Growing up, I was quite a stubborn child, and this got me into trouble on occasions. I remember at the age of six or seven years old, a girl who sat in front of me in class had two bunches in her hair. I cut one of them off one day!

Amelia: How was your journey to becoming a teacher and working in education?
I had a very interesting journey! I trained in Kenya where I taught for seven years after graduating before emigrating to the UK. I had a break from teaching for five years, during which time I had my first child. I owned and ran a nursery in Muswell Hill and ultimately returned to my teaching roots once again.

Amelia: What is the favourite part of your job?
This is the favourite part of my job. Talking to the children here at our School and getting to know them better! I enjoy listening to their thoughts, getting to know children and also on some occasions, learning from them. I particularly like going to pre-prep to read stories to the young ones.

Amelia: What has impressed you about the school so far?
How hard the children work. They are ambitious for themselves, and I like to see them working towards reaching their goals. I have also been struck by the creativity of the children here.

Younes: If you were to describe yourself as an animal, which one would you be?
I guess I would be an elephant. They are known for their resilience and empathy. They also exhibit deep appreciation for the importance of family and community bonds. They are gentle and compassionate.
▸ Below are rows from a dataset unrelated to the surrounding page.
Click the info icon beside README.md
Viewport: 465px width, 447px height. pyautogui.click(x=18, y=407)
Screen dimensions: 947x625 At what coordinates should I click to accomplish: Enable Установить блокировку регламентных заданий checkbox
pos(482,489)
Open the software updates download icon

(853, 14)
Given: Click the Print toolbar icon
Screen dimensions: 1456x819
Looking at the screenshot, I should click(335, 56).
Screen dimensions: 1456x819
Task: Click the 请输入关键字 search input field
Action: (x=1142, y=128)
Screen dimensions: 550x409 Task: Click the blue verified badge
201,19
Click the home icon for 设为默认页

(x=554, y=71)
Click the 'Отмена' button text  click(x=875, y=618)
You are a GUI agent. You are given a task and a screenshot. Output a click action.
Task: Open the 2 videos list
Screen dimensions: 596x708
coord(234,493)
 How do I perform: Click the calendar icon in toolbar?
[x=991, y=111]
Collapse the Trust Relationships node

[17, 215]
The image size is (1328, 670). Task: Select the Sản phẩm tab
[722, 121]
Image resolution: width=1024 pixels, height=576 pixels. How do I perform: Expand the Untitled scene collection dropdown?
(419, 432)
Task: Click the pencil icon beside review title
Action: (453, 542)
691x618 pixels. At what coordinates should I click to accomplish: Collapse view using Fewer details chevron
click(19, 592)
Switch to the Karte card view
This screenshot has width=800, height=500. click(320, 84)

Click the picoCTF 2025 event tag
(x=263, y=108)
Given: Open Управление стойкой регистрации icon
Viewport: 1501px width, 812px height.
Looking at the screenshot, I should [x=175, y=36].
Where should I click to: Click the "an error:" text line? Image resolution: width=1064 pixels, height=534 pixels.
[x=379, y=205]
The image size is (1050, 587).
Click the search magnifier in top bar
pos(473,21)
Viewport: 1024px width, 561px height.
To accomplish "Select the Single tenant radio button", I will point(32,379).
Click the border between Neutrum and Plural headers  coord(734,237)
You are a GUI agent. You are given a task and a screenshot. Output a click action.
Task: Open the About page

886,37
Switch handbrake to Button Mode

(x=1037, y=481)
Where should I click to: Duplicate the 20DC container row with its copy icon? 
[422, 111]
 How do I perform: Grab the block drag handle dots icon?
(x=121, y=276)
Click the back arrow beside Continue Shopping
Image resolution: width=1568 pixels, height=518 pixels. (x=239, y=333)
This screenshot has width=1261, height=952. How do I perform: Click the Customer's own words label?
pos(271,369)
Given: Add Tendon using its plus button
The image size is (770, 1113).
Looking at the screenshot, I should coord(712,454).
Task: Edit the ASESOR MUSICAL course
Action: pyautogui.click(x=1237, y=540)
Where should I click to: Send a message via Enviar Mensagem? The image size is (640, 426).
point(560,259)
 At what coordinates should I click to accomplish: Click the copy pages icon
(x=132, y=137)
Younes: We have a lot of activities like sport, music, art, drama and Forest School. What are your passions outside of lessons and outside School?
I enjoy swimming and continue to swim regularly. I also love cricket and follow India in international matches avidly. My favourite cricketer of all time is MS Dhoni, the former captain of the Indian cricket team! I played a pivotal role in starting girls cricket at my previous school and had also registered to do an umpiring course with the England and Wales Cricket Board (ECB), but unfortunately was not able to due to the lockdown.

Younes: If you had a superpower, which one would it be and why?
Having the ability to read people’s mind. It would be so interesting to know what everyone is thinking about!

Younes: How would you define success?
Continuous learning and becoming the best version of yourself.